Exploration of cucurbituril-mediated SERS plasmonic nanoarrays with sub-nanometer gaps.

The uneven distribution of hotspots and the challenges associated with precise analyte localization within these hotspots present significant hurdles in the field of surface-enhanced Raman scattering (SERS). Here, at the water-oil interface, gold nanoparticles (AuNPs) interconnected by cucurbiturils[8] (CB[8]) with sub-nanometer gaps (AuNPs:CB[8]) were organized into plasmonic arrays. This arrangement was engineered to generate highly efficient hotspots. The CB[8] molecules, serving a dual role, not only facilitated the assembly of AuNPs with sub-nanometer (~ 1 nm) gaps to create intense plasmonic hotspots but also acted as molecular traps, enabling the precise localization of molecules within these hotspots. By comparing the enhancement effect of probe molecule on Au nanofilm, AuNPs:CB[8] colloids, and AuNPs:CB[8] nanofilm, it was found that the SERS intensity of the E1 characteristic peak in AuNPs:CB[8] nanofilm is five times higher than that on Au nanofilm, and more than 10 times higher than that of AuNPs:CB[8] colloids.
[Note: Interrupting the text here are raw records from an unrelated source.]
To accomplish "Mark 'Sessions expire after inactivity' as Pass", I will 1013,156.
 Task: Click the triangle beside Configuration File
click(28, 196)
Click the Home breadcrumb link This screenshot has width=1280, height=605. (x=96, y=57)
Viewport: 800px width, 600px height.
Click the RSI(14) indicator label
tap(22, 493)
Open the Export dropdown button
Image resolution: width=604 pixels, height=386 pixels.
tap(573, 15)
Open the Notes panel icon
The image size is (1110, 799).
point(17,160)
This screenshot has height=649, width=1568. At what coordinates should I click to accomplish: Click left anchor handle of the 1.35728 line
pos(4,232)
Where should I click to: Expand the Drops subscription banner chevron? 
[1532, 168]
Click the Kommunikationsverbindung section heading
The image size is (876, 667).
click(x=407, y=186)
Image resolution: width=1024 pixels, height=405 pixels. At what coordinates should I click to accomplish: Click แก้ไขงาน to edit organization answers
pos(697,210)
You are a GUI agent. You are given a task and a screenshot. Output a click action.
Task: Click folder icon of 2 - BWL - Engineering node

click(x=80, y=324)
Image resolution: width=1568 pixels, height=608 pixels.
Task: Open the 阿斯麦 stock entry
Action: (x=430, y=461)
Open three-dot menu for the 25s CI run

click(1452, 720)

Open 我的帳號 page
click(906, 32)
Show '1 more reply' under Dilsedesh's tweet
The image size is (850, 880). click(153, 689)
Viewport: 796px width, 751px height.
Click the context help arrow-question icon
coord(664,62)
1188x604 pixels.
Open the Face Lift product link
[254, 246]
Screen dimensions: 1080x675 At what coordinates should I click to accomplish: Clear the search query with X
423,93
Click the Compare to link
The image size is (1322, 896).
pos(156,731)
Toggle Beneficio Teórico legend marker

The gaps are also accessible to different electronegativite molecules, such as estrone, p-aminoazobenzene, or methylene blue, which are captured at the plasmonic hotspots by the interaction of CB[8]. The method was employed for the practical detection of artificial antioxidant butylated hydroxyanisole (BHA), which has a weak Raman scattering cross-section, by coupling it with a reaction to enhance its SERS effect. The detection limit of BHA in soybean oil sample is 5.89 × 10 mol/L, with the recovery range 85.1-115%. In conclusion, this hot-spot design and molecular capture approach will offer a highly effective method for detecting weak Raman scattering cross-section molecules and holds great promise for practical applications in the future.